The DESTINY project aimed to realize a functional, green and energy saving, scalable and replicable solution, employing microwave energy for continuous material processing in energy intensive industries. The target was to develop and demonstrate a new concept of firing for granular feedstock to realize material transformation using full microwave heating as alternative energy source and complement to the existing conventional production. The DESTINY system is conceived as cellular kilns in a mobile modular plant, with significant advantages in terms of resource and energy efficiency, flexibility, replicability, scalability and a reduced environmental footprint.

The influence of the DESTINY solutions in terms of stability, process efficiency and characteristics of raw materials, intermediate/sub/final products was investigated to improve performance of the industrial processes within 3 industrial sectors (Cement, Ceramics and Steel). New heating technologies, monitoring systems and numerical simulation tools were used to drive the design and to excel in the outcome.

The industrialization and sustainability of DESTINY high temperature microwave technology was assessed through the evaluation of relevant key performance indicators (KPIs) with life cycle methodologies. With the final aim of ensuring a large exploitation and market penetration for DESTINY, technology-based solution business models, economic viability and replicability analysis were conducted. For guaranteeing industrial transferability, appropriate exploitation and dissemination activities have been defined during and even after the end of the project.

Objectives

The DESTINY project aspired to introduce a “first-of-a-kind” high temperature microwave processing system at industrial level offering a variety of vital benefits to energy intensive sectors: reduced energy consumption, lower lifetime operating costs and enhanced sustainability profile. 

The DESTINY system is conceived as cellular kilns in a mobile modular plant designed to cover the “material feedstock-firing-product storage” process in a unique clean system with increased production flexibility. Working with throughputs ranging from 10% to 100% capacity should be enabled without any major loss of the overall process performance.
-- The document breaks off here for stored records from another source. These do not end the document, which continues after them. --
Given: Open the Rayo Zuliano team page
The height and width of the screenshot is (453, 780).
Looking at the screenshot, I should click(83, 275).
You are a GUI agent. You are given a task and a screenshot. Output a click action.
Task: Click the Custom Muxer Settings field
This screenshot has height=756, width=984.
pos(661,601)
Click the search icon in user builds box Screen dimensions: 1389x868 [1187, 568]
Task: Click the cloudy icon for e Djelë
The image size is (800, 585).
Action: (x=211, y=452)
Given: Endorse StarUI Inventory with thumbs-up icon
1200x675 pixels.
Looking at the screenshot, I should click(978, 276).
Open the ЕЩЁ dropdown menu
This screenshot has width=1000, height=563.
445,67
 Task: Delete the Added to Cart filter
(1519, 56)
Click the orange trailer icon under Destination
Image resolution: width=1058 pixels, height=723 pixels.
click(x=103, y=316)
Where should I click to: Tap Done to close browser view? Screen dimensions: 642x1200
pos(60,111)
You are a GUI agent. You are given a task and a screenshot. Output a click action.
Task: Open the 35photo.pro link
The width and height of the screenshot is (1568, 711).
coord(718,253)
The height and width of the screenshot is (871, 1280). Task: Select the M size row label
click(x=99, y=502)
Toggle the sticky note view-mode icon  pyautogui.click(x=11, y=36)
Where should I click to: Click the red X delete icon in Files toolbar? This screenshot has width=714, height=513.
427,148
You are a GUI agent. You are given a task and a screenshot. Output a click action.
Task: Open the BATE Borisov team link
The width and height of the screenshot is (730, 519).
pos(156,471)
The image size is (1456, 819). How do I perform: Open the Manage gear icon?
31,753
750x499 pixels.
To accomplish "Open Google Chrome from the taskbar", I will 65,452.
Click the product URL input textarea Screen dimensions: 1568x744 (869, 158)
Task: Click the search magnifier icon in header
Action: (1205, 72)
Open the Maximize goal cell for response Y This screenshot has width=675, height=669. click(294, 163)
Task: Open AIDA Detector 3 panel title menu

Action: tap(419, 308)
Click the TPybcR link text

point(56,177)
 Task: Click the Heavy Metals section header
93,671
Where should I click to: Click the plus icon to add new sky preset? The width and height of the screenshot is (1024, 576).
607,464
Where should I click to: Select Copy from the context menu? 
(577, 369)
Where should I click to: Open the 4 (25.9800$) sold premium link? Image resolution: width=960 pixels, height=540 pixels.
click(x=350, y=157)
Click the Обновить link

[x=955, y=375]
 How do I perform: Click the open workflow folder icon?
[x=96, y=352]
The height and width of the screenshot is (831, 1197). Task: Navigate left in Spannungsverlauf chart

Objectives focused towards the improvement of efficiency ratios in the following areas:

• Flexibility of ±30% to energy input within RES (Renewable Energy Sources) fluctuations time frames without significant losses in specific energy efficiency
• Improvement in energy efficiency of 40% (depending on different industry and product applications)
• Improvement in terms of resource (fuel) efficiency exceeding the value of 40% 
• Decrease in CO₂ emissions by 45% (without considering the electricity generation at steady state)
• Decreased OPEX and CAPEX by 15%.